Stop the Suffering Among Older Patients
By RWJF Executive Nurse Fellows alumna Keela Herr, PhD, RN, FAAN, Professor and Associate Dean for Faculty, The University of Iowa College of Nursing, Co-Director, Iowa John A. Hartford Center of Geriatric Nursing Excellence
A recent article in the New York Times highlighted an important study by Tim Platts-Mills, MD, and his colleagues that examined pain treatment of older adults in emergency departments across the country. They found that people over age 75 are about 20 percent less likely to have their pain treated than are middle-aged patients. More importantly, the researchers found that in the over-75 group, only 53 percent of those who reported pain received an analgesic or a prescription for one. In patients with severe pain, only 65 percent received an analgesic.
These findings indicate that we still have a lot of work to do to address the under-treatment of pain in older people. The findings contribute to data collected in other care settings (such as hospitals, nursing homes and hospices) that also show inadequate treatment of pain in older people.
Attention was first drawn to the problem in the early 1990s, and researchers and clinicians have since contributed knowledge to guide provider practices to improve pain care. Yet, here we are 20 years later, and the picture hasn’t improved much.
Many organizations and groups (such as the International Association for the Study of Pain, the American Pain Society, the American Society for Pain Management Nursing, the American Geriatric Society, and the American Pain Foundation) are committed to quality pain care for all people. These groups work to raise awareness, provide education and resources, develop clinical practice guidelines and advocate for research and policies that support good care.
The National Institute on Aging, the National Institutes of Health Pain Consortium and the U.S. Food and Drug Administration held panel discussions in 2010 to identify strategies for promoting safe pharmacological management of pain in older people.
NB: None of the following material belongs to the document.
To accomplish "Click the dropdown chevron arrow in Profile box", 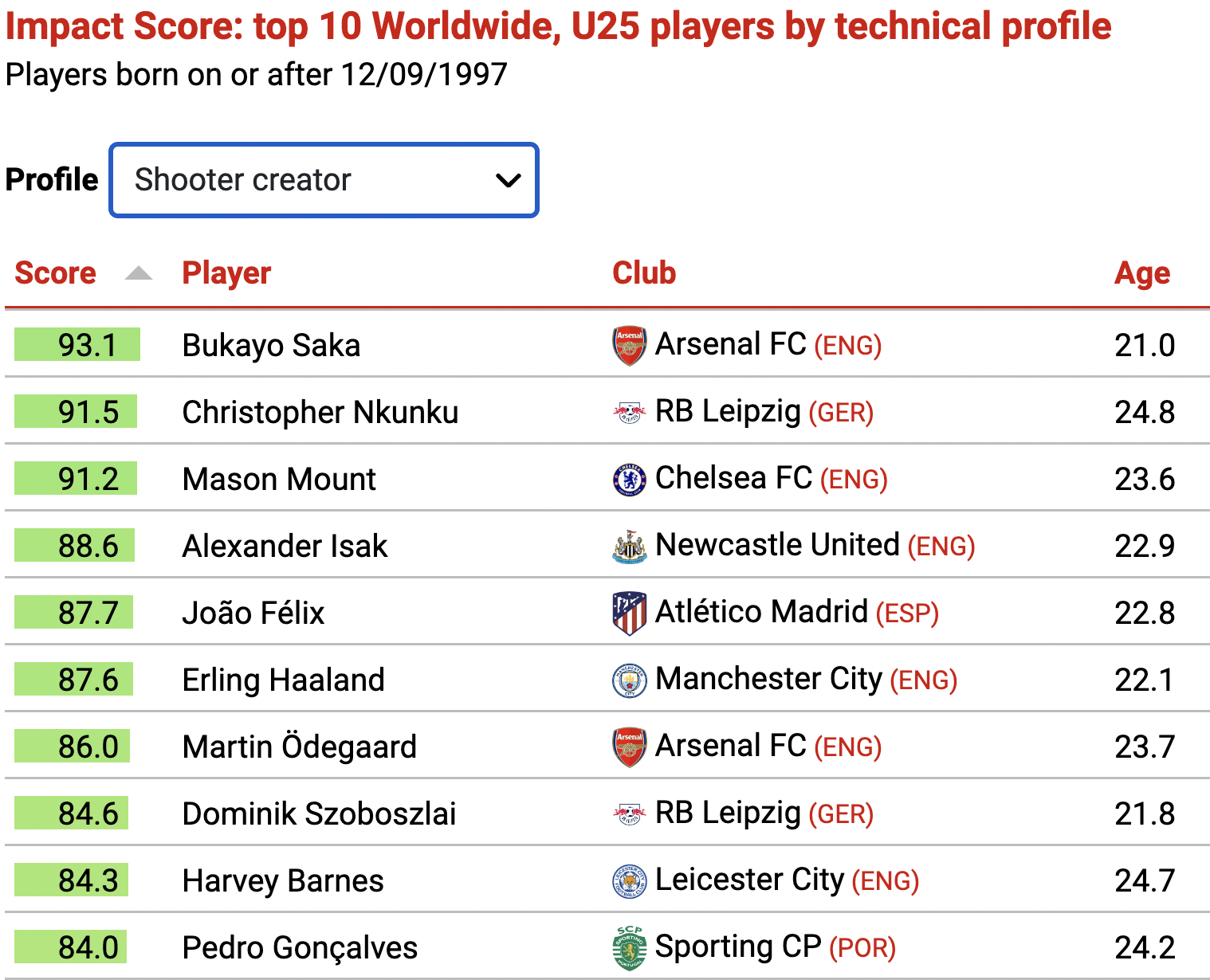I will coord(508,181).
These discussions led to a research agenda and strategies to support providers in clinical decision-making.
Another example of work to improve pain care in older persons is the development of GeriatricPain.org, an online resource that provides best practice resources and tools for addressing pain in nursing home residents. This work was done by a committed group of geriatric nursing pain experts and was funded by The Mayday Fund and completed under the auspices of my fellowship as a Robert Wood Johnson Foundation (RWJF) Executive Nurse Fellow.
We now have clinical guidelines and resources to guide practice, but we need more research to guide pain care for older people. To be sure, pain treatment in older adults must be provided with caution. But there are safe methods for managing pain in this population. To ensure adequate pain care for older people, providers must appropriately assess and evaluate patients; carefully select medications, dosing and titration levels; incorporate nondrug approaches; and regularly monitor patients to determine the effectiveness of treatments and watch for the development of adverse effects.
Our biggest challenge, however, is determining how to move evidence-based practice recommendations into consistent clinical use in all settings of care so our seniors don’t suffer from unnecessary pain and related conditions.